■ Work order 1:
Answer these questions about the computational chemistry discussion, one per line:
(a) Which software is the lab having the writer get comfortable with?
(b) What does MLIP stand for?
(c) In what field does the writer expect to do a PhD?
■ Work order 2: From the computational chemistry discussion, write out the passage starting with "I assume you" and going on through "a better place!".

■ Extracted text:
»»

DFT works in many cases, but in some cases it doesn't estimate the energy right, due to how it bypasses some correlation calculations. Bonds are extremely sensitive to energy calculations, so you need to get super close to the actual energy in order to get useful results.
Anyways, someone with more experience here could probably add more, but that's what I've picked up so far.
Right now the lab is having me get comfortable using software like Gaussian and ORCA by simulating a bifurcating reaction. This is a reaction that, depending on the catalyst's momentum, will change what site it bonds to (it makes either a 6-membered or 7-membered ring). I'm finding the intermediate states (where the molecule is most stable) and transition states (the tipping point), and then running trajectories to see which output is more likely.
Once I've finished simulating that, I should be comfortable enough with the process to jump on the bigger project, which is machine learning interatomic potential (MLIP) model distillation. There's a lot of exciting work around speeding up DFT methods by using machine learning (note this is not generative AI, it's merely predicting the molecule energy based on atomic positions). So my one year goal is to get on that project and start contributing.
My five year goal is to, well, graduate. But then I'll probably do a PhD in computational chemistry, since I'm really interested in ways to speed up and scale existing methods. My big dream is to simulate large biological systems while still having bond formation and breaking, to automatically elucidate biochemical pathways, but there's still a lot of steps in-between.
I assume you are familiar with:
https://matt.might.net/articles/phd-school-in-pictures/
I hope and pray that your research helps to make the world a better place and that the rest of us can use your knowledge to help to make the world a place which merits your research.
I haven't seen that website before, but it sounds pretty accurate from what I've heard. It's insane how high of a mountain needs to be climbed just to catch up to the state-of-the-art, and how much work is needed to push through to figure out something truly new.
Here's to making the world a better place!

««

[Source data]

»»

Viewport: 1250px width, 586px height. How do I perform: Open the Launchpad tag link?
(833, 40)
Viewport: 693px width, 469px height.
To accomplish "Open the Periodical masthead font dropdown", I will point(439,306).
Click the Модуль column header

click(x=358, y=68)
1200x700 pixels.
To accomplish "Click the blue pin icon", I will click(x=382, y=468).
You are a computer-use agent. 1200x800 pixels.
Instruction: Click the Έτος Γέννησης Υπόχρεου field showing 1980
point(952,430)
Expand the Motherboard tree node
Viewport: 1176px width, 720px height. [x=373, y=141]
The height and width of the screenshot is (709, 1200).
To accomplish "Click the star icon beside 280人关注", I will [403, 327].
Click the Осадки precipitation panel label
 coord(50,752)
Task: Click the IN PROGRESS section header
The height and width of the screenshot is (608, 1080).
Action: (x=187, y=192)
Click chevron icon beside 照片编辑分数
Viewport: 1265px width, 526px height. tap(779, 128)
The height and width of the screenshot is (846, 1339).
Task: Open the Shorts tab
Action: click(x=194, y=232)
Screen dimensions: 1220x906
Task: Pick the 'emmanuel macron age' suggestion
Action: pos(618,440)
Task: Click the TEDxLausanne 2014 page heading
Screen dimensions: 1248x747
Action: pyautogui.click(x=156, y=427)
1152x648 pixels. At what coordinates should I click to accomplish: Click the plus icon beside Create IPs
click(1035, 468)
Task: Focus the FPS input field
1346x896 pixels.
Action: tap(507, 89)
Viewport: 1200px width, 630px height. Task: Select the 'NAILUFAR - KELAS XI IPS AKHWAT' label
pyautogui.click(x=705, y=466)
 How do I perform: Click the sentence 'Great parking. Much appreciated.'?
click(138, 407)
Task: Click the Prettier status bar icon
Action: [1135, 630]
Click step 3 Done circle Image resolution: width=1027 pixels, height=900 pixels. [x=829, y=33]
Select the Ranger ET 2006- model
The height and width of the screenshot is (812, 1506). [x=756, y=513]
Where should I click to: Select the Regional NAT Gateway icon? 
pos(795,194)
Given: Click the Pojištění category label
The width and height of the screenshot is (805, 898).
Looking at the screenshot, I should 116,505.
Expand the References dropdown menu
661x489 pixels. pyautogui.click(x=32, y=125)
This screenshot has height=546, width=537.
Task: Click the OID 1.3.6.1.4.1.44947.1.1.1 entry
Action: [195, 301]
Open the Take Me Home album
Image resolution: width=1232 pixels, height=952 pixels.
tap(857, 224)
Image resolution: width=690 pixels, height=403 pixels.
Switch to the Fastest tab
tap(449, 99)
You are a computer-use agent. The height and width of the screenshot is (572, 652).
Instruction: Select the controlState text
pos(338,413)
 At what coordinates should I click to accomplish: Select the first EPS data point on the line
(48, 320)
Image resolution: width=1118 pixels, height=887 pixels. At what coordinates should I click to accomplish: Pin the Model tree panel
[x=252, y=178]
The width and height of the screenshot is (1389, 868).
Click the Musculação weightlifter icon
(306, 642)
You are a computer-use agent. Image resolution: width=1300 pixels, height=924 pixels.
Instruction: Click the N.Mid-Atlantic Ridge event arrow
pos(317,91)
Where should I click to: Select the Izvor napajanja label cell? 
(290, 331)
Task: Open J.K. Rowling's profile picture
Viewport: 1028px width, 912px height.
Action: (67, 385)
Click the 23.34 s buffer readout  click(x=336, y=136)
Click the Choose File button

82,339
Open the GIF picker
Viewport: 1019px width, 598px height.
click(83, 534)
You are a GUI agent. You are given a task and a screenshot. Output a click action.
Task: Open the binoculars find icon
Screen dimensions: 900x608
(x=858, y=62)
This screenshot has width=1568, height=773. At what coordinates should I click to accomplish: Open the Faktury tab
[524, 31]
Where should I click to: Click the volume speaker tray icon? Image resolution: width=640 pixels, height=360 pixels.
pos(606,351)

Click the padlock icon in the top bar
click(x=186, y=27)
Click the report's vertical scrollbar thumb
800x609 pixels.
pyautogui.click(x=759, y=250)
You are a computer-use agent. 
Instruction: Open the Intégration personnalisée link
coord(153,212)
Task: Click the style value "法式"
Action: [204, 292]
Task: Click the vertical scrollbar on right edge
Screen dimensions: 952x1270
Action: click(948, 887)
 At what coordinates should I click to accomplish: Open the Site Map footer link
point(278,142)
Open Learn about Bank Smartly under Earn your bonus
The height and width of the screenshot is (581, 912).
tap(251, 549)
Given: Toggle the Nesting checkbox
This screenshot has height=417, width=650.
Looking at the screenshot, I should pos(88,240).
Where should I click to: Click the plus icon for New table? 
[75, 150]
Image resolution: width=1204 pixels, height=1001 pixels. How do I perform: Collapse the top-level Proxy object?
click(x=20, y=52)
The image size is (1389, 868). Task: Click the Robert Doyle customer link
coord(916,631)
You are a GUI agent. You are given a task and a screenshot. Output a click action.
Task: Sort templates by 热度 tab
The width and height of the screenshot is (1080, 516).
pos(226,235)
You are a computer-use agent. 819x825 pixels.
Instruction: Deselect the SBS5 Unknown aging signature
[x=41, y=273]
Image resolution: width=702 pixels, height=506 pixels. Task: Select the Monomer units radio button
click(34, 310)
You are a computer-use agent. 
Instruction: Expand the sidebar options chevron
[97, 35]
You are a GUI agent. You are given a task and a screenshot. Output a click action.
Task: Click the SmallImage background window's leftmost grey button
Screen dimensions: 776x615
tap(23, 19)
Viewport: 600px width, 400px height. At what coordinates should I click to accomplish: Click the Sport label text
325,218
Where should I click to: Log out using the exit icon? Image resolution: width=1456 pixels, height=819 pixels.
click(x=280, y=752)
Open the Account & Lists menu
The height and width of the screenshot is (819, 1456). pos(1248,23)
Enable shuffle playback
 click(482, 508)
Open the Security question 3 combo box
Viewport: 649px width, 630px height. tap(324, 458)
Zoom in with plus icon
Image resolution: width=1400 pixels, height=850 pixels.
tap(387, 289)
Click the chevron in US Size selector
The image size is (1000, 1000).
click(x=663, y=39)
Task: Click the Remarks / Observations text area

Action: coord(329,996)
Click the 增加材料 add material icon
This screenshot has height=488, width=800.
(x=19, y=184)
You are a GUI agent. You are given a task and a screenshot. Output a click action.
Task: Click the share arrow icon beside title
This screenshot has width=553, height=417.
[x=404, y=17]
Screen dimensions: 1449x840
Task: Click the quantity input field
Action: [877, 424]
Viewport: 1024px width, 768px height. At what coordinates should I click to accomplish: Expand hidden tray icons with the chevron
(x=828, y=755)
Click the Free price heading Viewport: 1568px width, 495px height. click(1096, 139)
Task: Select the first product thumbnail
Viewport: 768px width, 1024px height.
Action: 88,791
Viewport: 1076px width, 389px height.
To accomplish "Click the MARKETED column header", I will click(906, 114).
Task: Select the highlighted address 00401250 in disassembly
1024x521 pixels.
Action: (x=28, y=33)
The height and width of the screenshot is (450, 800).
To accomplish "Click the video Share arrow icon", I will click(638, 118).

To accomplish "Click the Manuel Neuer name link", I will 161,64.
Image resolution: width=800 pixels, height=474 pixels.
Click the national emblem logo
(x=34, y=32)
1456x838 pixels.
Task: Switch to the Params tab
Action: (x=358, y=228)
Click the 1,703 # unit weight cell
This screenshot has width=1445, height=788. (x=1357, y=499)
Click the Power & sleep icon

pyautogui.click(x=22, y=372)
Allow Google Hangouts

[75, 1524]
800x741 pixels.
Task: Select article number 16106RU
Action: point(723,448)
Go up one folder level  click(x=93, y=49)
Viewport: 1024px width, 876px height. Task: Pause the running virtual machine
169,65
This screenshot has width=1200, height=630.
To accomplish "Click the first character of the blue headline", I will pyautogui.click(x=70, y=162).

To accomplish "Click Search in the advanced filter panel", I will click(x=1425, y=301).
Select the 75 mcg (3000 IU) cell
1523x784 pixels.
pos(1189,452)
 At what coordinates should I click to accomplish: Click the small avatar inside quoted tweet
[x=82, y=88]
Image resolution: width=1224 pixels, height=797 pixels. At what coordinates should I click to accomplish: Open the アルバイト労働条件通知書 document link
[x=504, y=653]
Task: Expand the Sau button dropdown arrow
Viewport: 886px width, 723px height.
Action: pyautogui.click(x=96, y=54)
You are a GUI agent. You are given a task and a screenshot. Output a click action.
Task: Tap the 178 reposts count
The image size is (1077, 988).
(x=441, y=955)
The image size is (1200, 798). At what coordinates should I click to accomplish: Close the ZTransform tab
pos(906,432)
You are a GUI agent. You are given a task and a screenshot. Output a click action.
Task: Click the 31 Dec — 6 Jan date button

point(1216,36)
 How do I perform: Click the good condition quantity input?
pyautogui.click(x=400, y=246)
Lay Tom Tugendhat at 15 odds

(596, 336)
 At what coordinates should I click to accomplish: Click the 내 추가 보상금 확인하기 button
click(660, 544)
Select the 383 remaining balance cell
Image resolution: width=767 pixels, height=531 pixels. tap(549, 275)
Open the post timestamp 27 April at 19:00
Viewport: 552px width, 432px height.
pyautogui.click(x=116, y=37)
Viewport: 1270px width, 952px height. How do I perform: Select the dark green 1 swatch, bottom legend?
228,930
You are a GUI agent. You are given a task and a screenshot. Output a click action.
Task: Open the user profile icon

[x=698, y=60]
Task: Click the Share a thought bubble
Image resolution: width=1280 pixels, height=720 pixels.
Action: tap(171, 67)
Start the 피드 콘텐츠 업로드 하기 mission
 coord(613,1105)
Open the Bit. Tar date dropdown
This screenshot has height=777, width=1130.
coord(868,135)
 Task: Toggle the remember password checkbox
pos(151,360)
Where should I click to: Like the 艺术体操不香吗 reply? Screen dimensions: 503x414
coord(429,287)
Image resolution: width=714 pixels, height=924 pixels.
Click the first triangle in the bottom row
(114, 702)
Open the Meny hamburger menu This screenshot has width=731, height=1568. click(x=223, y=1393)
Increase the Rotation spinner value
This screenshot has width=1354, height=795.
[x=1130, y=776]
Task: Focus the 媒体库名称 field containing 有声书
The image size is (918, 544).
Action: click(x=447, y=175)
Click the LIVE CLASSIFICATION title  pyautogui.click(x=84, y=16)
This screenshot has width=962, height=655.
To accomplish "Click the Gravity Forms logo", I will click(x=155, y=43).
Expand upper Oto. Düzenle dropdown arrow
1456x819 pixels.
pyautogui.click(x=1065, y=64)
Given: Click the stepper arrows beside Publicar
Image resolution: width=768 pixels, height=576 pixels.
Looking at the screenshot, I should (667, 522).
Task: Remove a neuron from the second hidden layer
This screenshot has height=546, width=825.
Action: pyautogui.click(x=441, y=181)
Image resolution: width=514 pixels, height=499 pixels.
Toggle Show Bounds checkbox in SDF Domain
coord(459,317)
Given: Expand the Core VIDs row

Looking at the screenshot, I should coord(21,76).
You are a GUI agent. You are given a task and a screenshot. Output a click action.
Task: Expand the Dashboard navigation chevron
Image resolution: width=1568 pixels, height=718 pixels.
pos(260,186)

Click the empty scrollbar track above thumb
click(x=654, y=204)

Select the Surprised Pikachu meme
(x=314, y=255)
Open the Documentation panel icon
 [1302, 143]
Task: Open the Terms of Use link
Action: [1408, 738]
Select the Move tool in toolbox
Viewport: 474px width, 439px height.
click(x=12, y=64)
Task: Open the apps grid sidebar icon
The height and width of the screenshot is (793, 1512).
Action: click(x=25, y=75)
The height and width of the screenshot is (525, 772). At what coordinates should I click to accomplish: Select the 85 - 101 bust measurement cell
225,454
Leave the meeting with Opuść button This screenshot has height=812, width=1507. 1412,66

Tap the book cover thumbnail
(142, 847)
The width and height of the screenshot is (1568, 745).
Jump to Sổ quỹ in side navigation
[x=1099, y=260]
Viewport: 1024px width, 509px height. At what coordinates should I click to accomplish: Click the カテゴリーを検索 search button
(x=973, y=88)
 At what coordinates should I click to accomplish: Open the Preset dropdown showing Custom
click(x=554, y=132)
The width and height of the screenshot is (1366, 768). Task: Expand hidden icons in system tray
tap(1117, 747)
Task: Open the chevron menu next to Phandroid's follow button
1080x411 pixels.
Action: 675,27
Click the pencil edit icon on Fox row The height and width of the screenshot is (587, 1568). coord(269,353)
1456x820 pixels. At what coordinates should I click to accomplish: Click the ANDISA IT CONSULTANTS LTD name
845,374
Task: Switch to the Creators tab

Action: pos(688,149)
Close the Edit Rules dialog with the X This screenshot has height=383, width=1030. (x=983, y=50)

««

■ Output 1:
(a) Gaussian and ORCA
(b) Machine learning interatomic potential
(c) Computational chemistry

■ Output 2:
I assume you are familiar with:
https://matt.might.net/articles/phd-school-in-pictures/
I hope and pray that your research helps to make the world a better place and that the rest of us can use your knowledge to help to make the world a place which merits your research.
I haven't seen that website before, but it sounds pretty accurate from what I've heard. It's insane how high of a mountain needs to be climbed just to catch up to the state-of-the-art, and how much work is needed to push through to figure out something truly new.
Here's to making the world a better place!